■ **Problem to work on**
Some entries follow. Reproduce exactly the lines starting at the one with "You are a computer-use agent. The" and stopping after the one with "Given: Click the Mastercard payment icon".

====================

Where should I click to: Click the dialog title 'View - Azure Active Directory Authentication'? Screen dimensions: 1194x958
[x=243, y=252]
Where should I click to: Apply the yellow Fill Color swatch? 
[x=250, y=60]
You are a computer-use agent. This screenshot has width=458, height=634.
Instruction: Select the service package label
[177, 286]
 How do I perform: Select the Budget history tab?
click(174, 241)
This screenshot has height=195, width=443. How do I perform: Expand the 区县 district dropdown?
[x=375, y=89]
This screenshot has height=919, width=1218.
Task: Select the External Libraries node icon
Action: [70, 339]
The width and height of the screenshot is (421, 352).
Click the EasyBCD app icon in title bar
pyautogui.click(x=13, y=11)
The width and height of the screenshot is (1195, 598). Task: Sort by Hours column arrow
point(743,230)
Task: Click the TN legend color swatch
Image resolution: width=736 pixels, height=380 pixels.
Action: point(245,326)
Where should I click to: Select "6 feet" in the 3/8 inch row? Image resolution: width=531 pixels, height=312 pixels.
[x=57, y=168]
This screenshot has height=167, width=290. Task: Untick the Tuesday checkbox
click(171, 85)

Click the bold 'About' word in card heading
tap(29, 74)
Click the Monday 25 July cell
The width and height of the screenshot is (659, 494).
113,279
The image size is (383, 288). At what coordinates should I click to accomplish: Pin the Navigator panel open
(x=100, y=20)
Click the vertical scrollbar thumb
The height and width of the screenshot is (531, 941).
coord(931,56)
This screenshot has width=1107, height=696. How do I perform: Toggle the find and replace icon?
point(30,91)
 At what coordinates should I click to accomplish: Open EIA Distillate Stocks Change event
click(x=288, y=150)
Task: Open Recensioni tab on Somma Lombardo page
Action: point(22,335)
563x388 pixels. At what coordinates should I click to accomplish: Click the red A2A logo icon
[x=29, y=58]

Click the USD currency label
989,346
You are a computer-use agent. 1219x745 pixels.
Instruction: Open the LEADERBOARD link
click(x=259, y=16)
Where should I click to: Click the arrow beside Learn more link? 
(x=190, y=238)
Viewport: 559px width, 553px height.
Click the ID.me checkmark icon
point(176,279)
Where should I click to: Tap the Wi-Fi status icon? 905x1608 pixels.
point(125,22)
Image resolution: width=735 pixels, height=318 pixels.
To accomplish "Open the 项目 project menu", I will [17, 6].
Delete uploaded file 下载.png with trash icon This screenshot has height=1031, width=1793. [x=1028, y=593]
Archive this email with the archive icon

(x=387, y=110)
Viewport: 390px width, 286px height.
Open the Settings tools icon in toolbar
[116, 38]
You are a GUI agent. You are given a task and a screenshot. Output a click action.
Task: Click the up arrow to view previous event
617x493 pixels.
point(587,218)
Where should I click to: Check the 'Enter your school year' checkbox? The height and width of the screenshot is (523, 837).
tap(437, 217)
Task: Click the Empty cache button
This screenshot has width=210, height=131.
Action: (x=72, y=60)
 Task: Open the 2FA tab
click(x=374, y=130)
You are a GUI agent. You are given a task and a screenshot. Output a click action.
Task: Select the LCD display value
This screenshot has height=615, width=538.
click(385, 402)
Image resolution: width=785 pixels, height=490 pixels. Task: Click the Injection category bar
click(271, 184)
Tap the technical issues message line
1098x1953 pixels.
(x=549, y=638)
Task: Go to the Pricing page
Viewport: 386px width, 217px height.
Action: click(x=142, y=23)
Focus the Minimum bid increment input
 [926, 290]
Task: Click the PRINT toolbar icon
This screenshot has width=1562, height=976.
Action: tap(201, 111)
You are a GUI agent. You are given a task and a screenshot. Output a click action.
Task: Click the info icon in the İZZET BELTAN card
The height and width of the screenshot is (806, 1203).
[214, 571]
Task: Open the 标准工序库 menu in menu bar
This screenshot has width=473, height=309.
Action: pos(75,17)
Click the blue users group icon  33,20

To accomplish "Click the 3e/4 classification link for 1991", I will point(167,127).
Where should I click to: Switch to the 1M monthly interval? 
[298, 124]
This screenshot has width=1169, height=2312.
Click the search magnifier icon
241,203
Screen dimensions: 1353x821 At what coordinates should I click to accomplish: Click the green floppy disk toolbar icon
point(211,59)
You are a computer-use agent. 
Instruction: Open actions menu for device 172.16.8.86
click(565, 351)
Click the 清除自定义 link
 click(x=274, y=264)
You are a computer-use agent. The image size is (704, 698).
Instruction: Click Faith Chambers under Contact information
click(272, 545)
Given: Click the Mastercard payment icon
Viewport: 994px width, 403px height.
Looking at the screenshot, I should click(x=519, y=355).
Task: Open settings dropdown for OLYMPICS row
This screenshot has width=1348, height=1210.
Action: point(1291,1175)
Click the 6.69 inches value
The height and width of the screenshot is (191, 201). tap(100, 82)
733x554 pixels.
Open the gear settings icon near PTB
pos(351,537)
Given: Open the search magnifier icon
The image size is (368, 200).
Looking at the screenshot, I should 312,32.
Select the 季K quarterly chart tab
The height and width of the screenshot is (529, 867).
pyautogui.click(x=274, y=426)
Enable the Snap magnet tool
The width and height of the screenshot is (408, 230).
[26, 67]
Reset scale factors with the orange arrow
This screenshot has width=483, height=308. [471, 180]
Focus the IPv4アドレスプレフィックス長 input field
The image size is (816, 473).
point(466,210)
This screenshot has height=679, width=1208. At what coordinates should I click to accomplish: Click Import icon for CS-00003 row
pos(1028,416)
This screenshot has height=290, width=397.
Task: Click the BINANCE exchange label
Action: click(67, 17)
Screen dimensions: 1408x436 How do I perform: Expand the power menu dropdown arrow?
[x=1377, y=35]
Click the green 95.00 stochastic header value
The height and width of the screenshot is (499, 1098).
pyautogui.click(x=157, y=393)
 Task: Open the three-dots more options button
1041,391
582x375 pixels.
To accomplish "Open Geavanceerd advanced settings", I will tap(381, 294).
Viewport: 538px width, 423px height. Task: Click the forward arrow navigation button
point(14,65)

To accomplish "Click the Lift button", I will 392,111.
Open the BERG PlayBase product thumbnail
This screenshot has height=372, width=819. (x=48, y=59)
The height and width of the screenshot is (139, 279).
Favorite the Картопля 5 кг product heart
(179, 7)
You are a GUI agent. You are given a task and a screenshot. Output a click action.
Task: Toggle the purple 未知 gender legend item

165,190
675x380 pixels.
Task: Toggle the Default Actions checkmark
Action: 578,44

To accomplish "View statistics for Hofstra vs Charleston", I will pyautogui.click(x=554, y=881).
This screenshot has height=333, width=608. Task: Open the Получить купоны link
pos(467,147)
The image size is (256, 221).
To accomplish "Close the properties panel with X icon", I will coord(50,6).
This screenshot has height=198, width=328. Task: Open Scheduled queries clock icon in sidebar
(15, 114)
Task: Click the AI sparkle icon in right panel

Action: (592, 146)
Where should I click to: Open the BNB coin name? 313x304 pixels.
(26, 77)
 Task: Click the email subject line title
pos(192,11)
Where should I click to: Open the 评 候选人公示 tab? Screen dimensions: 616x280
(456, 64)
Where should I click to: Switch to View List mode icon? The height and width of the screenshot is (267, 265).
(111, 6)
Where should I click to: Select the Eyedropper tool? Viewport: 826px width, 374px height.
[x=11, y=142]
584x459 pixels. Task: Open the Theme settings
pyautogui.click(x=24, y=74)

====================

■ **Written solution**
You are a computer-use agent. The image size is (704, 698).
Instruction: Click Faith Chambers under Contact information
click(272, 545)
Given: Click the Mastercard payment icon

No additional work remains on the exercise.